Les effets dits « logiques » de l’argent soi-disant « sans odeur » et que l’on dit équivalant général, n’existent pas dans la réalité nous dit Viviana Zelizer dans un livre, The Social Meaning of Money (1994) La signification sociale de l’argent, traduit au Seuil. On y lit comment les gens se constituent des fonds différents qu’ils réservent à des emplois bien spécifiques : certains sont destinés aux dépenses concernant les loisirs, d’autres aux enfants, d’autres encore aux dépenses liées à la maison, etc. Ils opèrent donc avec une monnaie unique de la même manière que les peuples non industrialisés supposés utiliser un jeu de monnaies différentes selon les usages qu’ils leur destinent.
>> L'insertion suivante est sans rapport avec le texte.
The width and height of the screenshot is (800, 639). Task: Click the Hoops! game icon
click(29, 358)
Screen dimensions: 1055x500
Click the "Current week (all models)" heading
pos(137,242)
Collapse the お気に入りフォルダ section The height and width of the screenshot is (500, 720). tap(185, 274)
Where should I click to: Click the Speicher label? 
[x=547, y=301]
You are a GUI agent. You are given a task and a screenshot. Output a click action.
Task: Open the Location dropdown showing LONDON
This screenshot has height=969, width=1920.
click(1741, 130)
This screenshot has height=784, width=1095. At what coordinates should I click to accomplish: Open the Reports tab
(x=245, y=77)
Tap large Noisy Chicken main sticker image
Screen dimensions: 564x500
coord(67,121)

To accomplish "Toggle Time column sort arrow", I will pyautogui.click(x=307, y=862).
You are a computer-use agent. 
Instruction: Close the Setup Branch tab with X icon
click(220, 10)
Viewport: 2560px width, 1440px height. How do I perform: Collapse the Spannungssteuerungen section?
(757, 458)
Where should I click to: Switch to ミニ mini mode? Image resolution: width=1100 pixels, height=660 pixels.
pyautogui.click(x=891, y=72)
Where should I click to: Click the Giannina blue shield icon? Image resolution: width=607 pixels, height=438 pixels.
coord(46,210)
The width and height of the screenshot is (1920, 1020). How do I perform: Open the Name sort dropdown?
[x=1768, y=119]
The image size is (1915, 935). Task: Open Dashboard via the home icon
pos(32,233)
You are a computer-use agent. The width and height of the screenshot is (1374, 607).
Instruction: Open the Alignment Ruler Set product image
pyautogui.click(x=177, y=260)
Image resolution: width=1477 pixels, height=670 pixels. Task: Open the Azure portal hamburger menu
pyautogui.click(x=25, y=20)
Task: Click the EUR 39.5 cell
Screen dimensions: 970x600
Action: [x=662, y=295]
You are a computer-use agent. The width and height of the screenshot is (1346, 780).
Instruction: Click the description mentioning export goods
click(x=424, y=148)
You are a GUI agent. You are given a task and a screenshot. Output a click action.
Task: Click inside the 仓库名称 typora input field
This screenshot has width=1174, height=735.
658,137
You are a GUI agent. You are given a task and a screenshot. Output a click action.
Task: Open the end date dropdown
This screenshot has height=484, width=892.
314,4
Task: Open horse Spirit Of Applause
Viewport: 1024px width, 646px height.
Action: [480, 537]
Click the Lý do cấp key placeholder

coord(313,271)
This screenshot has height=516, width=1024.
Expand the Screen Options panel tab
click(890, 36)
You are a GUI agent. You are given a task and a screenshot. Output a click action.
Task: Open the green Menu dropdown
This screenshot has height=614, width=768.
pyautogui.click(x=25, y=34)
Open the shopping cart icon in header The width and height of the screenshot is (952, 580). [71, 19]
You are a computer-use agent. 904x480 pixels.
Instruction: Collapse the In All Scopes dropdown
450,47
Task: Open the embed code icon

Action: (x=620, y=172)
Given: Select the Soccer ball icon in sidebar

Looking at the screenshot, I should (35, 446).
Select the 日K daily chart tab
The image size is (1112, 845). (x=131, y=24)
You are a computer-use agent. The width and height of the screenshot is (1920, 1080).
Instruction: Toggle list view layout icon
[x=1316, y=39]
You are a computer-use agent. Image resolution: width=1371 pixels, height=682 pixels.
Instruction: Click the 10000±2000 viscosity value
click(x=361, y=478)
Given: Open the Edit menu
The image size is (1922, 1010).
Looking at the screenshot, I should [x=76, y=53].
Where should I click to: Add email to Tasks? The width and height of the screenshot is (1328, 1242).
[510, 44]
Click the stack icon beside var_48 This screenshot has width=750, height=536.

Aux États-Unis, nous retrouvons également des dépenses qui n’ont qu’une fonction sociale et qui nous rappellent les objets Kula dont parlait Malinowski. Maussrefusait quant à lui d’accepter le contraste entre le social et le monétaire.
Il est frappant de constater, au grand dam des théoriciens qui s’efforcent de comprendre l’argent de manière toujours plus abstraite ou virtuelle, que ses utilisateurs, eux-mêmes, refusent cette abstraction et font tout pour le retransformer en une chose concrète. Tout d’abord, il ne nous faut pas oublier que, jusqu’à très récemment, la réalité, même dans des sociétés dites capitalistes, était très différente de ce que l’on croyait. Ainsi, entre autres exemples, Bernard Traimond nous apprend—il que, même au xixe siècle, dans les Landes, les diverses monnaies en circulation se distinguaient si peu que l’artisan qui fabriquait ses propres pièces n’était pas vraiment considéré comme un « faussaire au village ». Et comme, de toute façon, coexistait dans l’usage une telle multitude de pièces françaises et étrangères, il régnait alors ce que Bernard Traimond n’hésite pas à nommer « une anarchie monétaire ».
Si l’argent devient symboliquement l’unité de mesure de l’échange, du sens de la relation, il semble ne rien dire de la relation elle-même, dont la nature n’est pas quantifiable. Faire de l’argent son but ultime, son rituel quotidien, sa source de plaisir ou la condition de sa sécurité, est repéré plus ou moins consciemment comme une attitude pathologique. Pourtant l’argent reste un régulateur rassurant de la manière dont l’individu peut s’inventer dans des expériences perçues et vécues de domination sociale (J.C. Kauffman, L’invention de soi, une théorie de l’identité, 2004).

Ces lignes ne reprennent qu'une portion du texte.